▶ _Selected extract_:
######

Python Packaging Like a Master

Cory O. Root
6 min readAug 1, 2018

--

Packaging and code distribution are the weak point of the Python language. I’m not the first to feel this way, but I will try to add fuel to the argument here. Defining an interface for others to use is tough; many well-established and popular Python packages have unnecessarily complicated import syntaxes. This is part of the language design e.g. Python doesn’t support well separating source code file structure from module structure.

A Java learner can’t execute a simple “Hello World” without dealing with packaging, distribution, and usually a few environment configuration errors. So those languages have a stronger ecosystem of programmers sharing and distributing code, and more importantly: accessible packages available to language learners.

######

▶ _Given information_:
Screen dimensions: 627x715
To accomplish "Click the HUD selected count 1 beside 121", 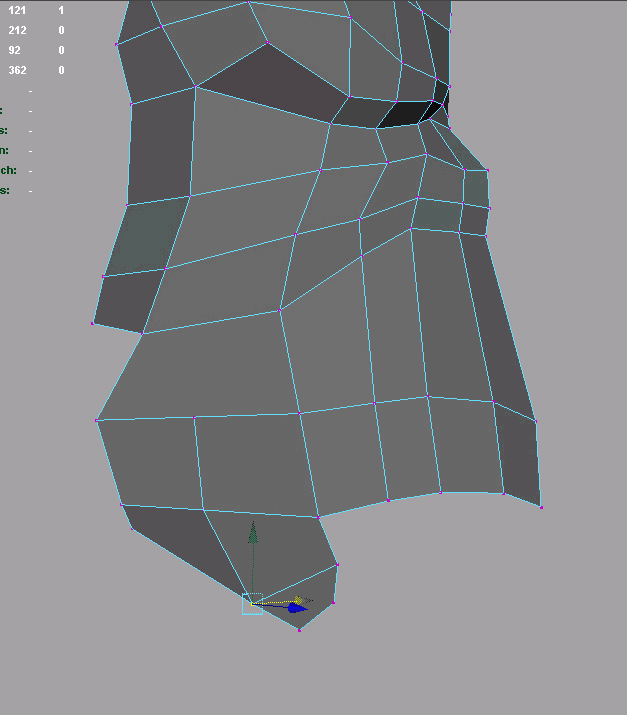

######

Copy out the full text about Python packaging, word for word.

Python Packaging Like a Master

Cory O. Root
6 min readAug 1, 2018

--

Packaging and code distribution are the weak point of the Python language. I’m not the first to feel this way, but I will try to add fuel to the argument here. Defining an interface for others to use is tough; many well-established and popular Python packages have unnecessarily complicated import syntaxes. This is part of the language design e.g. Python doesn’t support well separating source code file structure from module structure.

A Java learner can’t execute a simple “Hello World” without dealing with packaging, distribution, and usually a few environment configuration errors. So those languages have a stronger ecosystem of programmers sharing and distributing code, and more importantly: accessible packages available to language learners.